In risposta alle segnalazioni delle ultime settimane secondo cui le forze ucraine stavano guadagnando slancio e riconquistando territorio, l’ufficiale ha commentato: “Dove prendono queste informazioni i giornalisti?”, ha chiesto. “Ci sono storie che parlano di comandanti russi ubriachi mentre gli ucraini penetrano le tre linee di difesa russe e saranno in grado di tornare a Mariupol”.

Ha continuato dicendo: “L’obiettivo della prima linea di difesa della Russia non era di fermare l’offensiva ucraina, ma di rallentarla, in modo che se ci fosse stato un avanzamento ucraino, i comandanti russi potessero portare riserve per fortificare la linea”. L’ufficiale ha aggiunto: “Non ci sono prove che le forze ucraine siano riuscite a superare la prima linea. La stampa USA sta facendo tutto tranne che un reportage onesto sui fallimenti finora dell’offensiva”.

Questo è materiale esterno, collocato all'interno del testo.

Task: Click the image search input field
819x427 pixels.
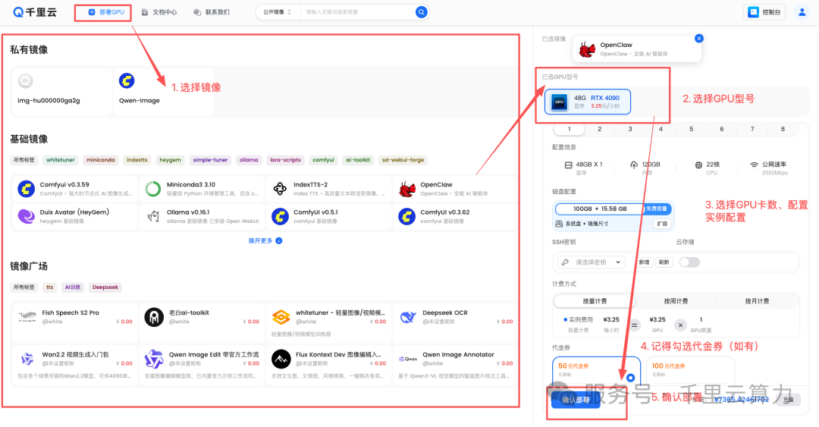Action: (358, 12)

Il segretario di Stato Antony Blinken ha consegnato un messaggio altrettanto ottimistico durante la sua visita a Kiev mercoledì. “Nella controffensiva in corso, il progresso si è accelerato nelle ultime settimane. Questo nuovo aiuto contribuirà a sostenerlo e a generare ulteriore slancio”, ha dichiarato in una conferenza stampa.

Il funzionario afferma che questo messaggio viene trasmesso dai servizi segreti militari alla Casa Bianca, mentre la CIA ha tratto altre conclusioni. “Questo tipo di reportage dai servizi segreti militari sta arrivando alla Casa Bianca. Ci sono altre opinioni”, ha detto, riferendosi alla CIA. L’ufficiale ha spiegato che queste opinioni non raggiungono il presidente Joe Biden.

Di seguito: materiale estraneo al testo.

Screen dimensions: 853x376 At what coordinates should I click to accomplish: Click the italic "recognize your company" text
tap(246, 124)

Per oltre tre mesi, Kiev ha ordinato alle sue forze di avanzare sulle linee difensive russe nel sud dell’Ucraina. I campi minati russi hanno causato la perdita di una parte significativa dei soldati addestrati all’occidentale dell’Ucraina e dell’equipaggiamento nelle prime settimane dell’offensiva. Il massiccio attacco dell’Ucraina ha portato a guadagni territoriali quasi nulli.

Tuttavia, Washington ha spinto Kiev a continuare la controffensiva. La Casa Bianca riconosce che per l’Ucraina ci sarà bisogno di accettare un alto numero di vittime per avere una possibilità di successo.

Il funzionario ha detto a Hersh che, indipendentemente dall’impegno dell’Ucraina nello sforzo bellico, gli obiettivi del presidente Zelensky sono irraggiungibili. “Zelensky non riavrà mai la sua terra”, ha detto.

Il funzionario dei servizi segreti USA ha anche parlato dell’assassinio di Prigozhin il mese scorso. Crede che Putin abbia ordinato l’omicidio perché il capo dei mercenari aveva iniziato a provocare i membri della NATO. “All’inizio di agosto, c’erano segnalazioni di tensioni ai confini mentre i resti del Gruppo Wagner facevano una serie di intrusioni nello spazio aereo della Polonia e minacce problematiche ai confini di Lituania, Lettonia, Estonia e Finlandia”, scrive Hersh. “Per Putin, suscitare lamentele dai paesi della NATO era una violazione imperdonabile. ‘È stato questo’, mi ha detto un informato funzionario dei servizi segreti statunitensi”.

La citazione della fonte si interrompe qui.